Medical Director
Neurologique
info@neurologique.org
www.neurologique.org
Neurology patient care, education and research. Dr. Daniel Kantor specializes in MS (Multiple Sclerosis and migraine / headache medicine.
Thank you for the excellent question, which I am sure resonates with a lot of people in this online community.
[Thank you to the MS Foundation for encouraging and hosting such a forum]
Since your neurologist seems quite aware of the latest data, I am just going to give broad treatment strategies, and you can discuss those with your doctor:
The FDA disease modifying agents for MS are:
1. Beta Interferons:
a. Avonex (interferon beta-1a in the muscle)
b. Rebif (interferon beta-1a under the skin)
c. Betaseron / Extavia (interferon beta-1b under the skin)
You have already been on Avonex, which is the medication least likely to cause neutralizing antibodies, so we may presume that Rebif and perhaps Betaseron / Extavia would also (as these neutralizing antibodies are often cross-reactive to both types: 1a and 1b).
The problem is that there isn’t consensus about what these “neutralizing” antibodies actually mean: do they actually neutralize the effect of the medication or do they just go up and down.

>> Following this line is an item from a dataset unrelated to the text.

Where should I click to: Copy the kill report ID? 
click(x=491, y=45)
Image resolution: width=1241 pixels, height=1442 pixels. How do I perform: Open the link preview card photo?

2. Glatiramer Acetate (Copaxone):
You have already been on it and had some sort of reaction, the question is whether it was an actual allergic reaction or if it was the hive-like skin bumps that we see with Copaxone use.
3. Natalizumab (Tysabri):
You have already been on it, and your doctor feels strongly that you should stop. The question is whether she wants you to stop indefinitely or whether she is suggesting a drug “holiday.” Many neurologists presume that stopping for (usually) 6 months may reduce the risk of PML back down. The problem is that we don’t know if that is true (one of the original people with Crohn’s disease and PML had been on and off the medication) and the question of what you should be on in the meantime.
4. Mitoxantrone (Novantrone):
This is usually used for worsening RRMS (relapsing-remitting MS) or for SPMS (secondary-progressive MS). The issue with this medication is that it is a chemotherapy and there are potential side effects of infection, blood cancers and there is a lifetime limitation because of the risk of congestive heart failure.
With that said, there are experimental medications and off-label medications we use.
A few of these trials may allow you to be on them, despite your exposure to Tysabri, but usually not. In terms of off-label medications, we generally use lower dose chemotherapy medications, which your neurologist can discuss with you.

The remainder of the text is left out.